En un momento en el que buscamos experiencias más auténticas, sostenibles y conectadas con el entorno, el apiturismo se posiciona como una de las tendencias más interesantes dentro del turismo rural.
Pero, ¿qué es exactamente?
El apiturismo —también conocido como turismo apícola— es una modalidad de turismo experiencial que gira en torno al mundo de las abejas y la apicultura. Va mucho más allá de una simple visita: combina naturaleza, educación ambiental, gastronomía y cultura local, permitiendo al visitante descubrir de primera mano cómo trabajan las abejas y cuál es su impacto en nuestro día a día.
Porque sí, aunque a veces no seamos conscientes, las abejas son esenciales para nuestra supervivencia. Se estima que una gran parte de los alimentos que consumimos dependen directamente de la polinización, un proceso clave en el equilibrio de los ecosistemas.
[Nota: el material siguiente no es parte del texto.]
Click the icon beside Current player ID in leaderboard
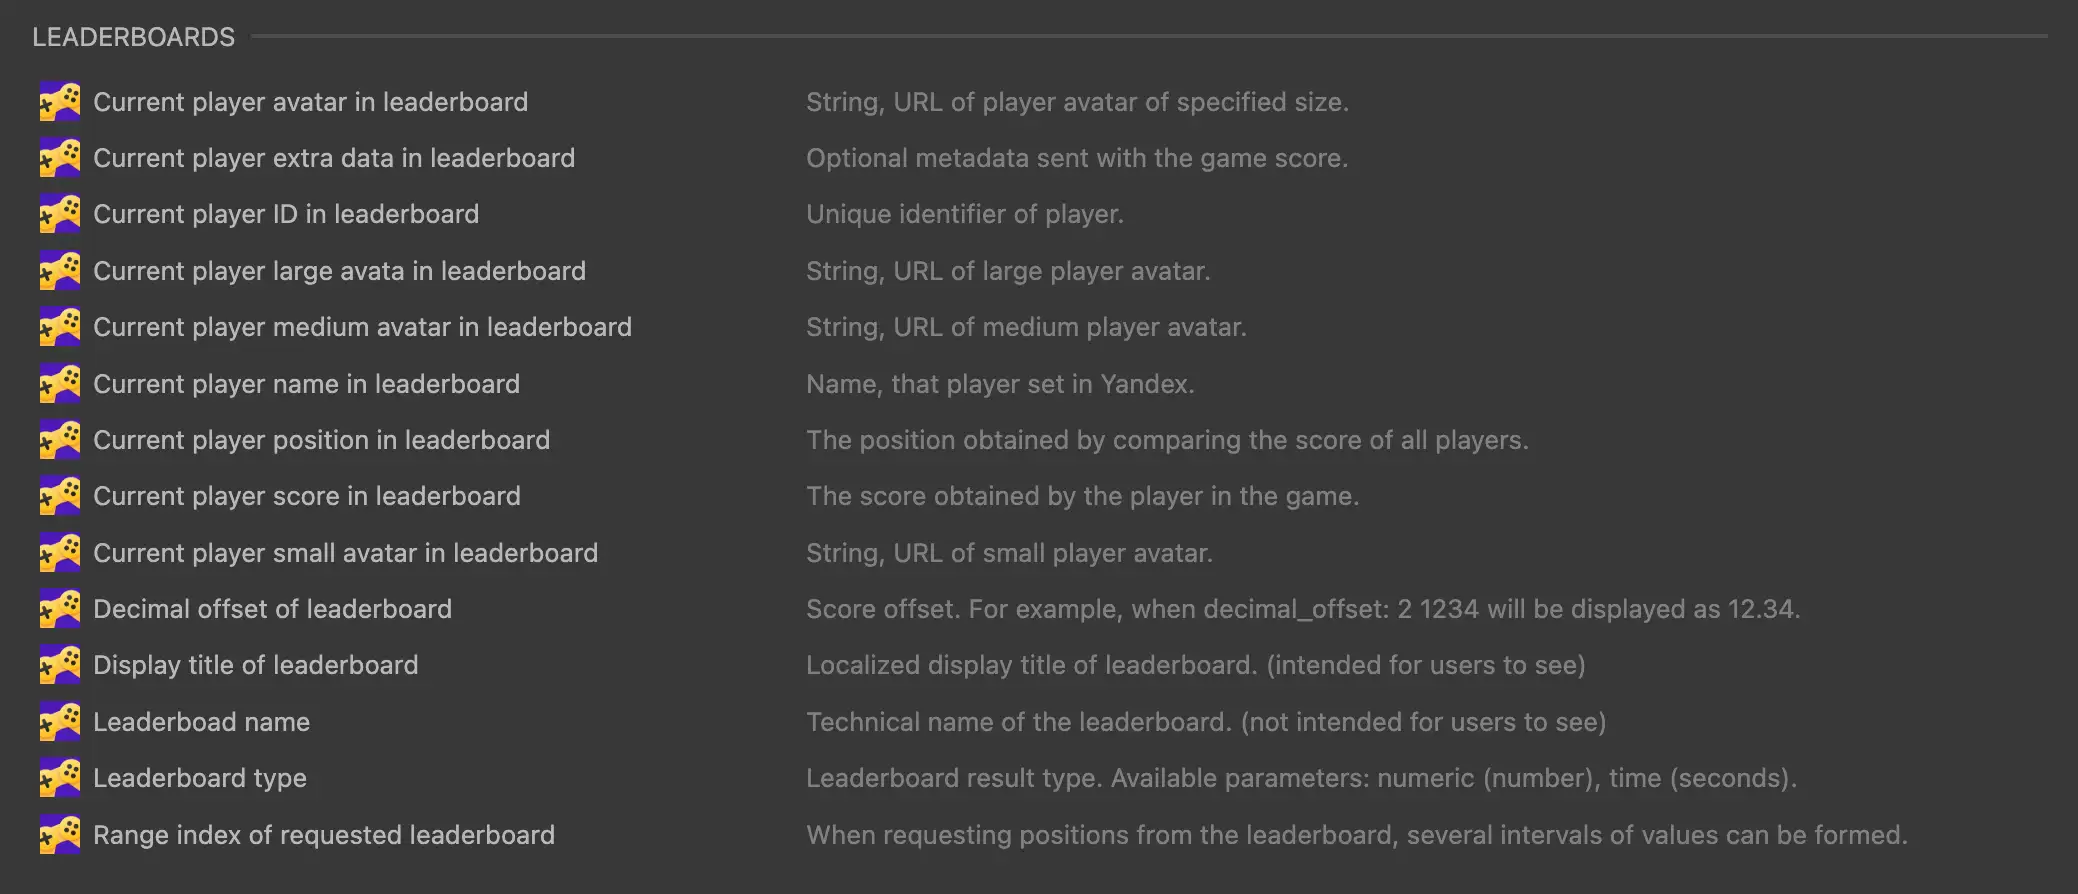Image resolution: width=2078 pixels, height=894 pixels. (x=60, y=214)

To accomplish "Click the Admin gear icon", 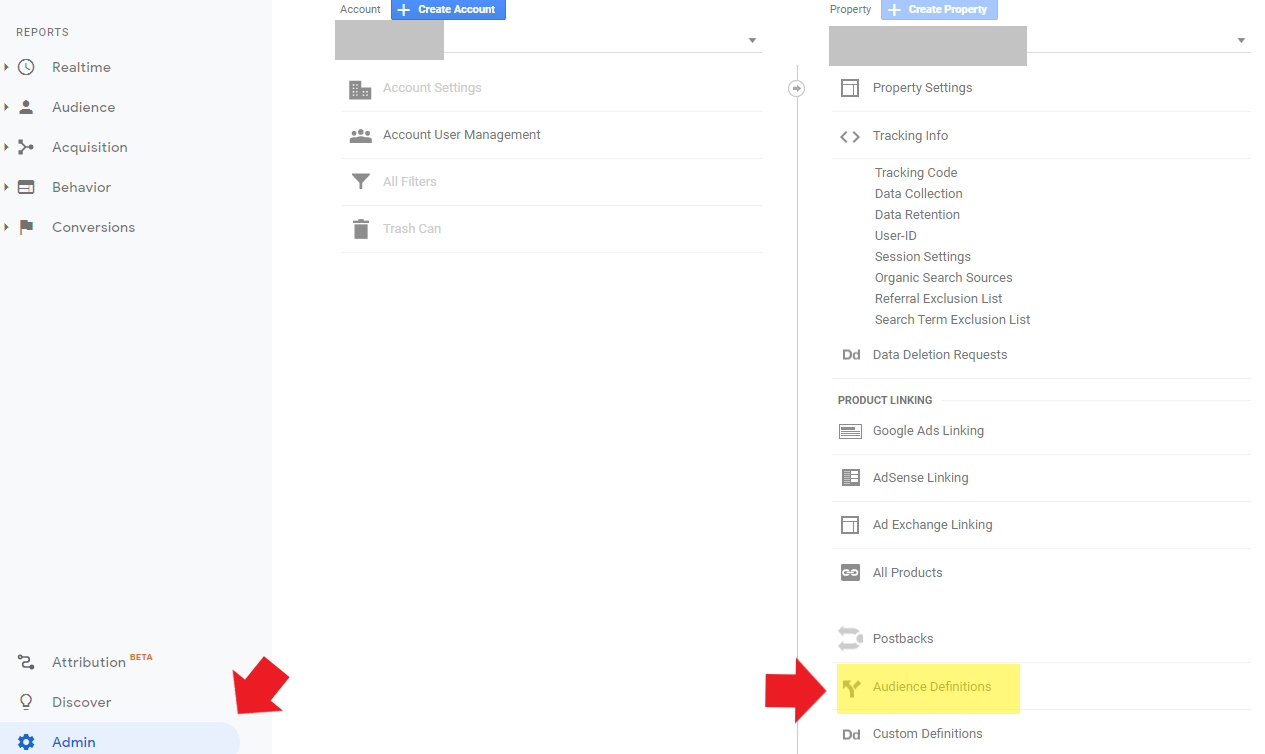I will pyautogui.click(x=26, y=742).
Por eso, este tipo de experiencias no solo entretienen: también educan, sensibilizan y conectan.
Dentro de este contexto nace una de las experiencias más especiales incorporadas recientemente a Temps: el apiturismo de Miel Montgó.
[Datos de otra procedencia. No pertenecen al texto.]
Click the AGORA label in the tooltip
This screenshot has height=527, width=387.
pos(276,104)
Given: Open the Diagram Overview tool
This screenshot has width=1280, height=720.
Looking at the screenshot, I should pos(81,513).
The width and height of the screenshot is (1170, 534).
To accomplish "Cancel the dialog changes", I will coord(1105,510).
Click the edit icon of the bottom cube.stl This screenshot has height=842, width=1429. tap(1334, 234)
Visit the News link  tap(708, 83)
Ubicada en pleno Parque Natural del Montgó, esta propuesta invita a sumergirse en un entorno privilegiado donde la naturaleza, la biodiversidad y la tradición apícola se dan la mano.
Aquí, el visitante no es solo espectador, sino protagonista.
Durante la experiencia, se realiza una visita guiada en la que se descubre todo el proceso: desde el funcionamiento de una colmena hasta la elaboración de la miel. Todo ello acompañado de explicaciones sobre botánica mediterránea, historia del paisaje y el papel fundamental de las abejas en el ecosistema.
Además, la experiencia se completa con una degustación de miel artesanal, permitiendo apreciar los matices y sabores que aporta el entorno natural del Montgó.
Lo que hace especial esta experiencia no es solo lo que se aprende, sino cómo se vive.
El contacto directo con la naturaleza, el paseo entre paisajes únicos y la cercanía con el trabajo del apicultor convierten esta actividad en una experiencia sensorial y emocional.
Además, se trata de una propuesta alineada con los valores que promueve Temps: sostenibilidad, producto local y conexión con el territorio. De hecho, este tipo de experiencias fomentan el consumo de productos de proximidad y ayudan a preservar tradiciones y oficios que forman parte del patrimonio rural.
El apiturismo representa una nueva forma de viajar: más consciente, más cercana y más enriquecedora.
Es una oportunidad para desconectar del ritmo diario y reconectar con lo esencial. Para entender que detrás de algo tan cotidiano como la miel hay un proceso complejo, natural y fascinante.
Y, sobre todo, para recordar que cuidar de las abejas es cuidar del planeta.
Porque a veces, las experiencias más pequeñas —como observar una colmena— son las que dejan la huella más grande.